* What the task asks
With the line containing "Task: Click the" as the final line, restate exactly every line of the data below from the first one onward, and copy no pictures.

━━━━━━━━━━━━━━━━

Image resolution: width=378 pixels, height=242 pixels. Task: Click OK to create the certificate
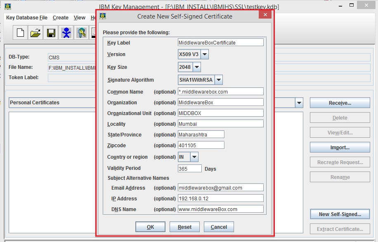[x=150, y=227]
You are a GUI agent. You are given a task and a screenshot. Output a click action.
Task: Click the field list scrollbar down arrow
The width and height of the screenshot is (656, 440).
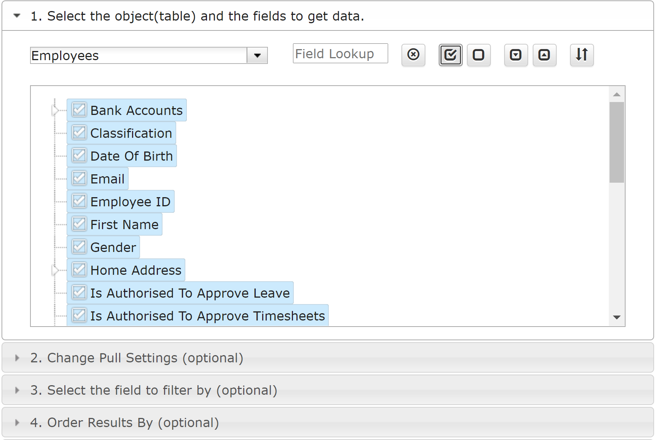(617, 317)
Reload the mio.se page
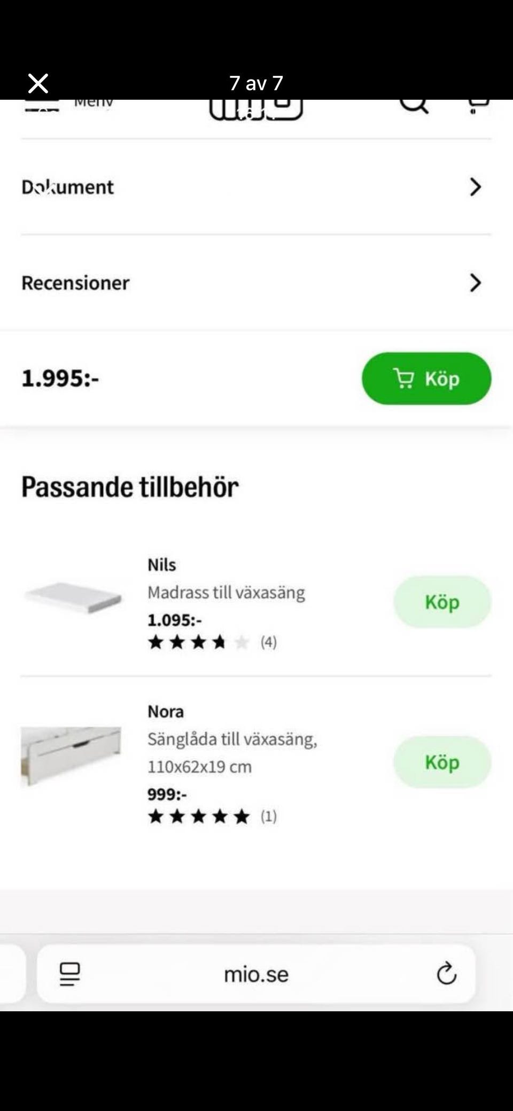This screenshot has width=513, height=1111. [446, 974]
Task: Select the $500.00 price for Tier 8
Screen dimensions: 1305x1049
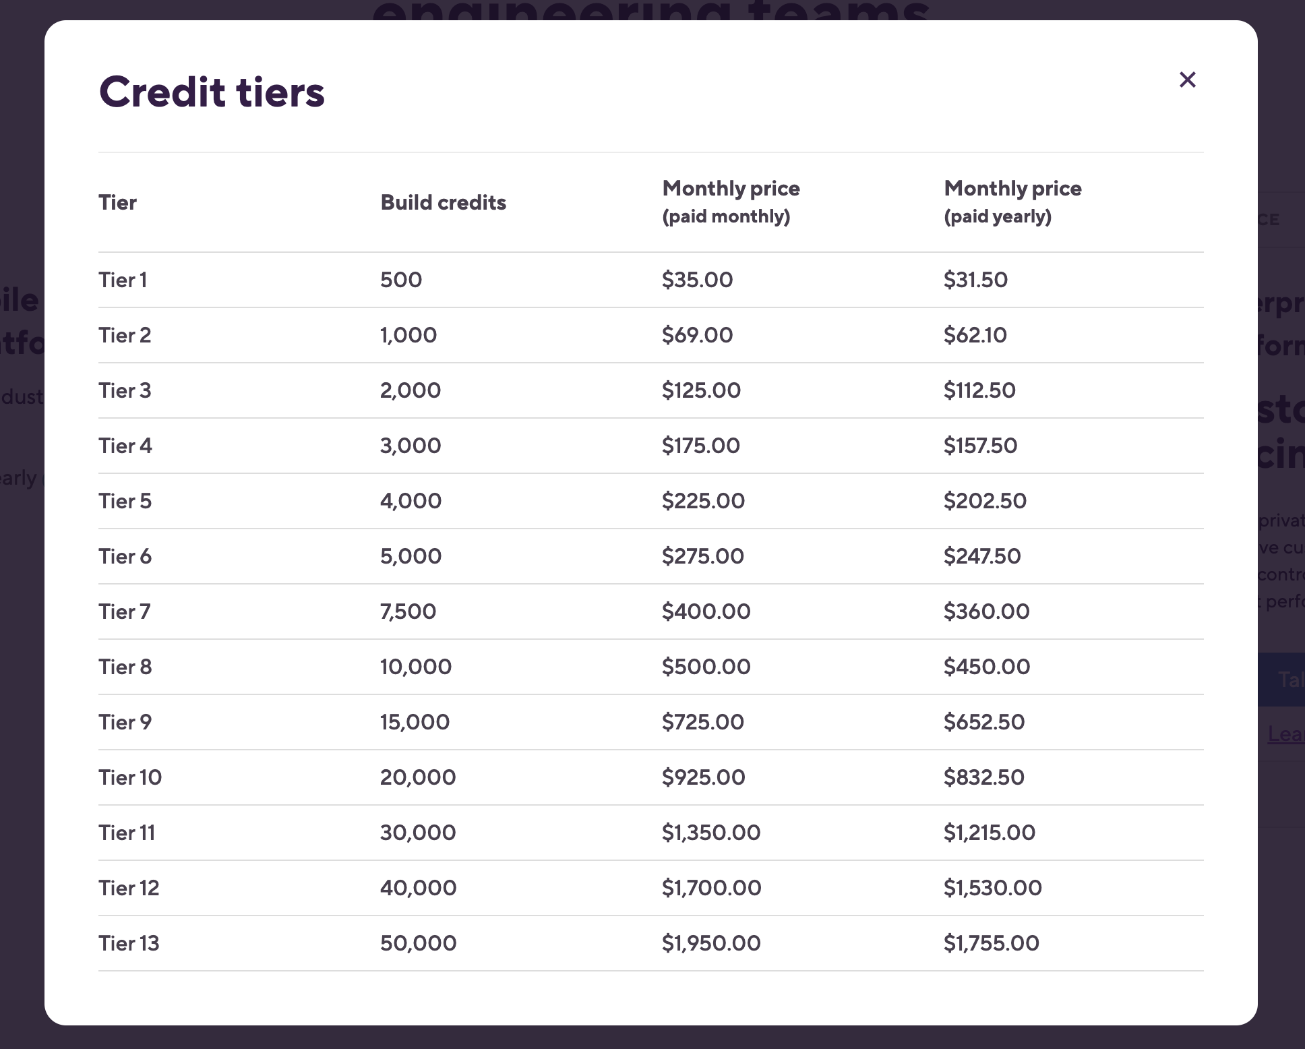Action: point(706,667)
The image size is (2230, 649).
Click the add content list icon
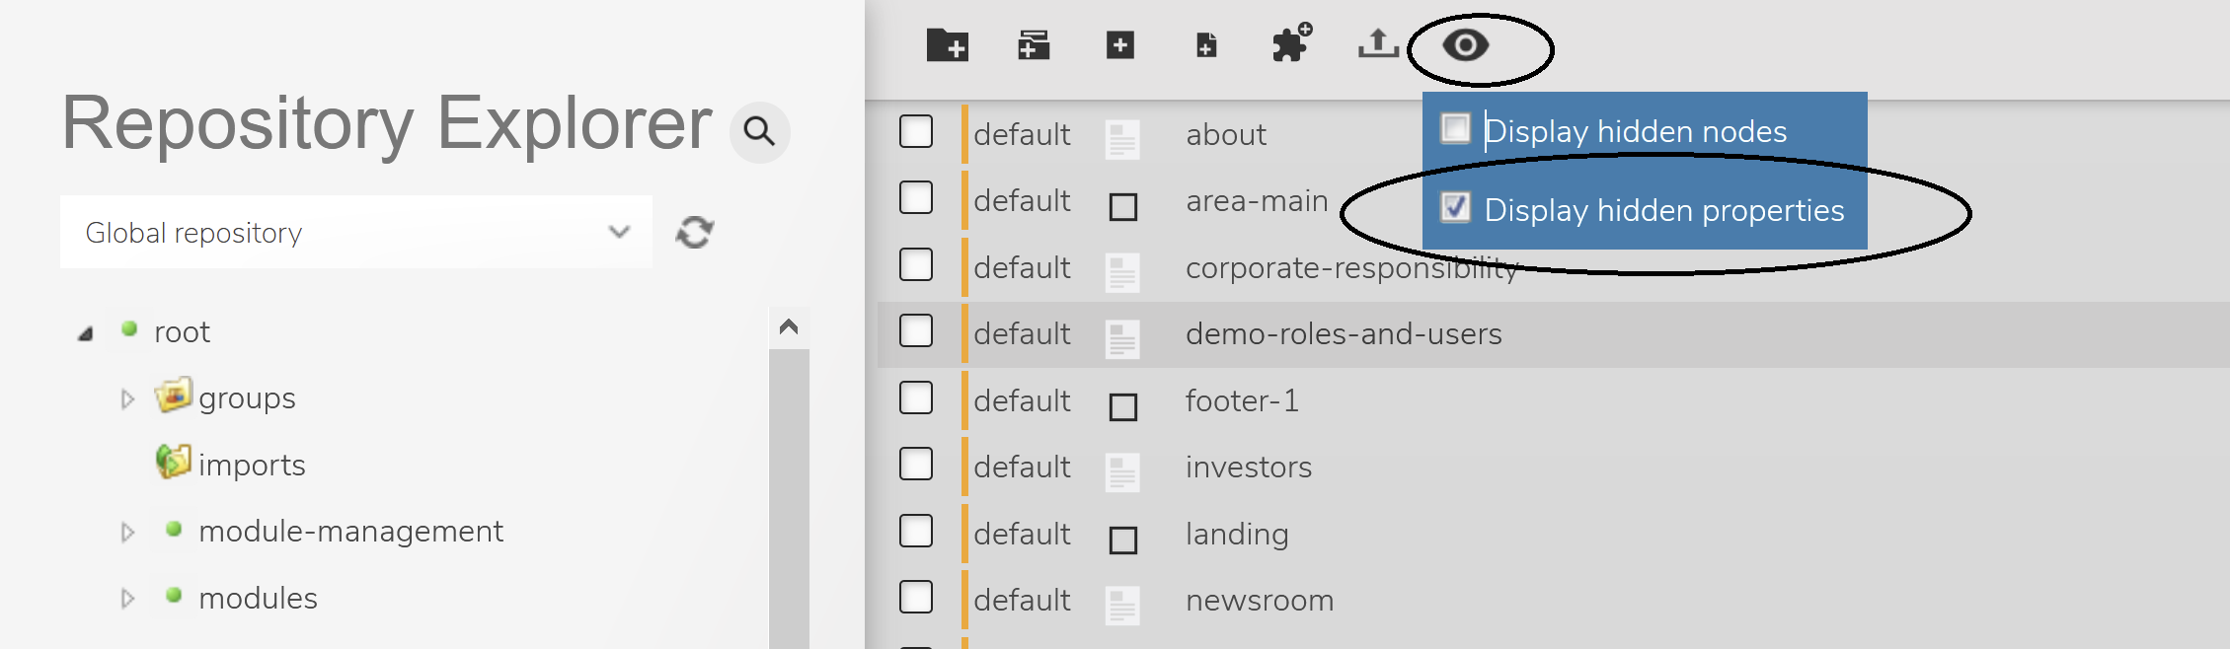point(1034,45)
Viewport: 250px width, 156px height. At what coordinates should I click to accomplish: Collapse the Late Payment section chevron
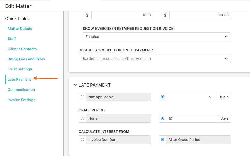point(75,85)
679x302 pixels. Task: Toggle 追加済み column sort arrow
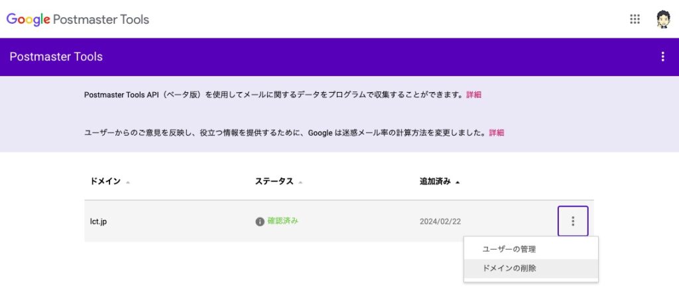coord(458,182)
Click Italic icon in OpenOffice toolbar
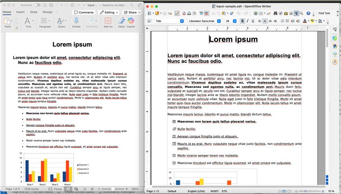 (248, 21)
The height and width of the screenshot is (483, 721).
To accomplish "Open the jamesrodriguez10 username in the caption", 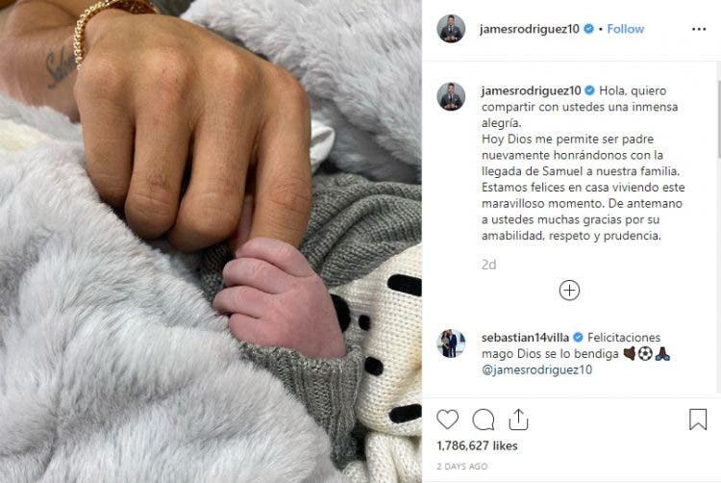I will click(532, 90).
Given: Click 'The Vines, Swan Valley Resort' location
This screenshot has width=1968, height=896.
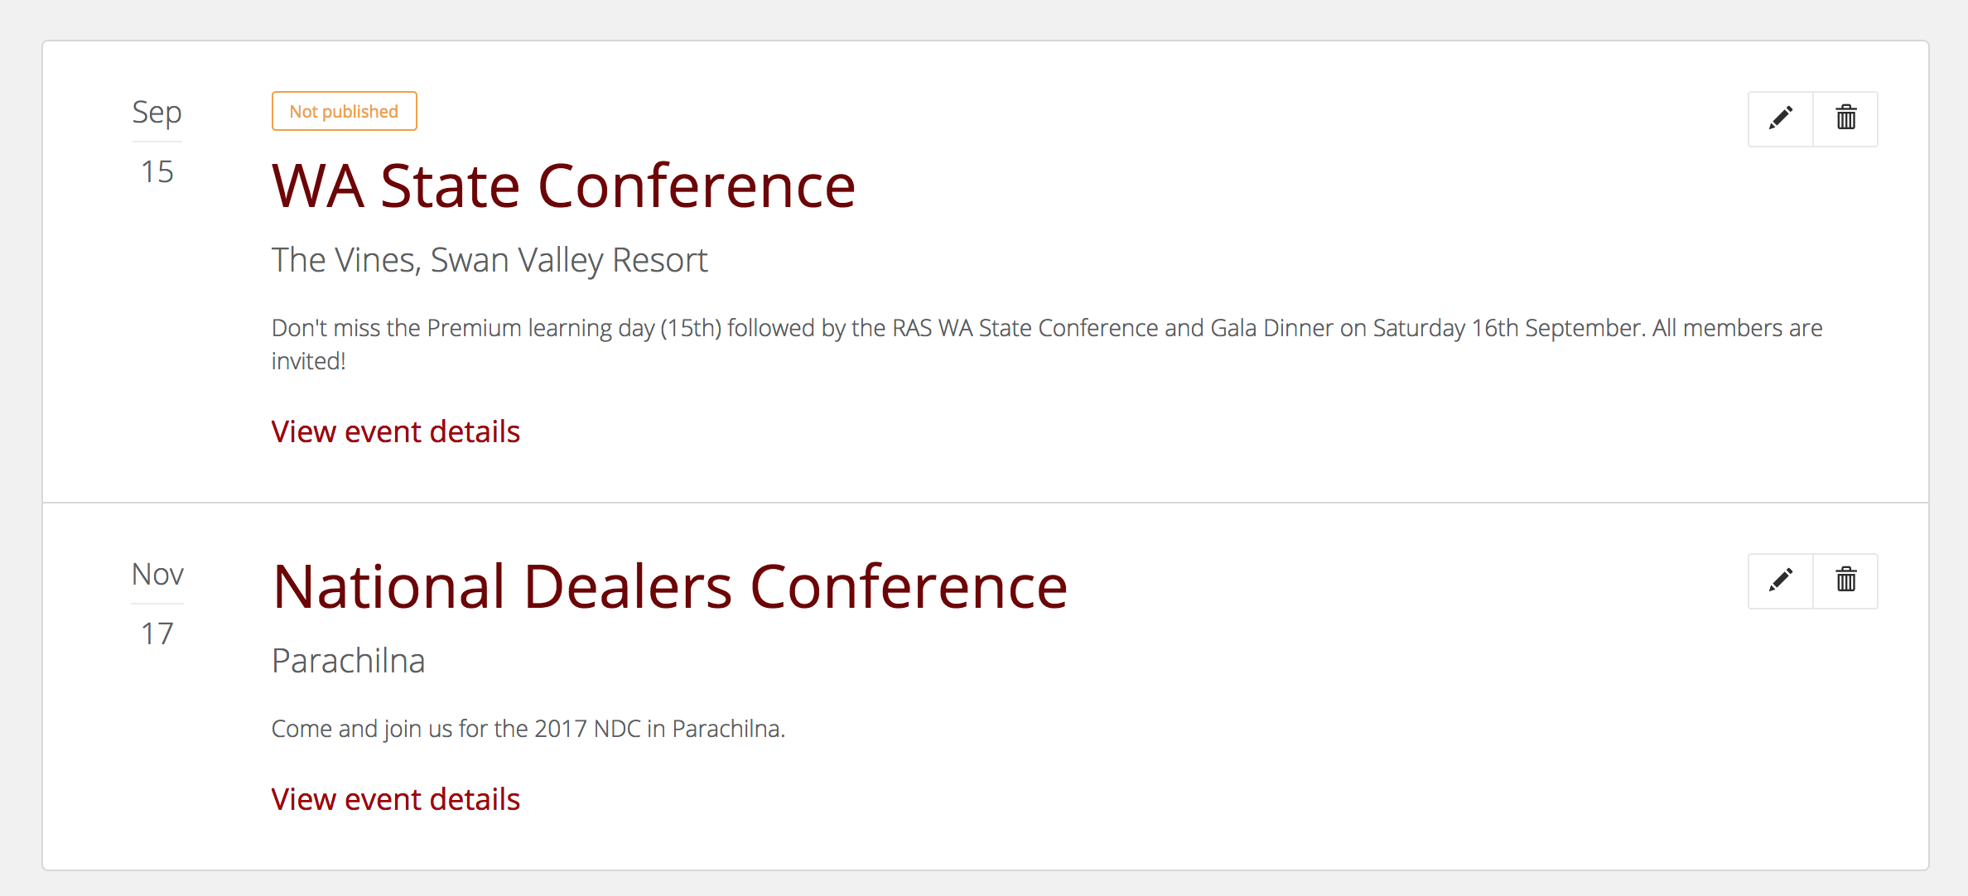Looking at the screenshot, I should [x=489, y=260].
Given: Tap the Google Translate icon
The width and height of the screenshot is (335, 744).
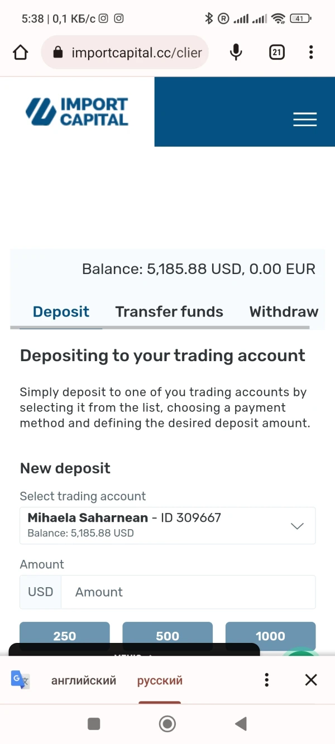Looking at the screenshot, I should 21,680.
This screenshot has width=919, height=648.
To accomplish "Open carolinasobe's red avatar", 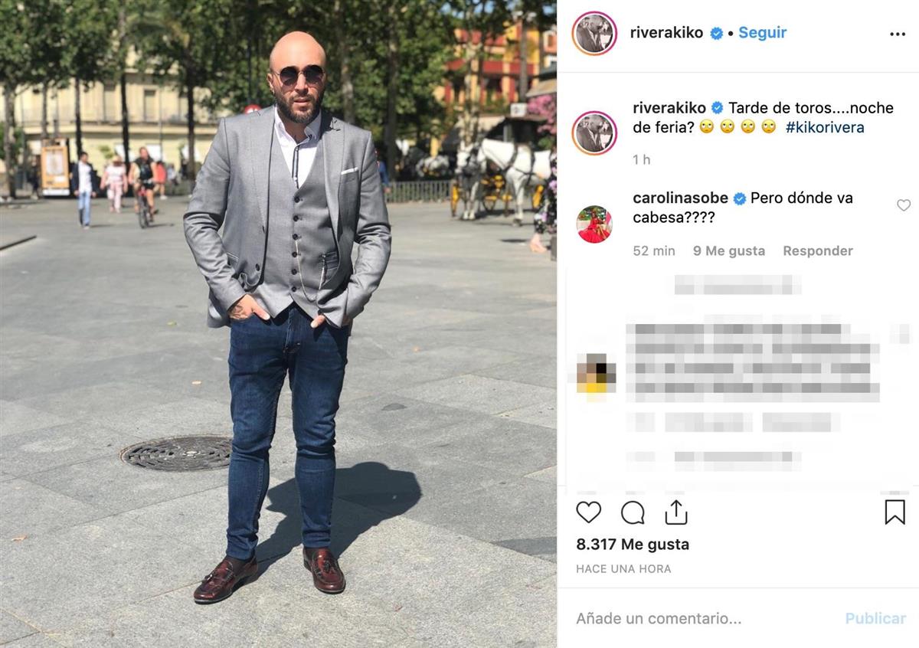I will tap(594, 224).
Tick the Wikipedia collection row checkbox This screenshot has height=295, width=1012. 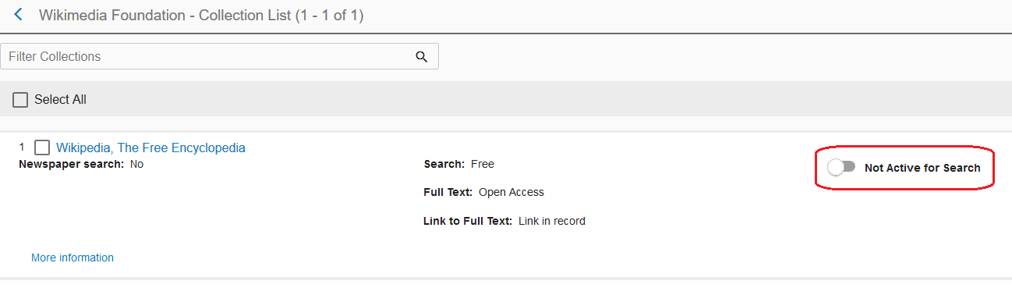42,148
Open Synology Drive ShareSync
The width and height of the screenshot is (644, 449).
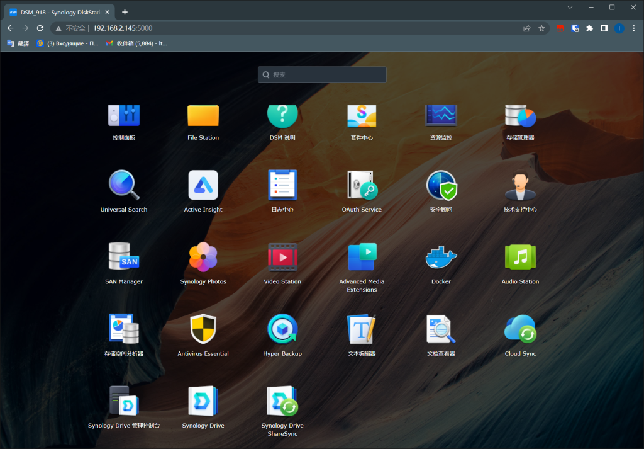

━━━━━━━━━━━━━━━━

* Result of the exercise
Image resolution: width=378 pixels, height=242 pixels. Task: Click OK to create the certificate
[x=150, y=227]
You are a GUI agent. You are given a task and a screenshot. Output a click action.
Task: Click the field list scrollbar down arrow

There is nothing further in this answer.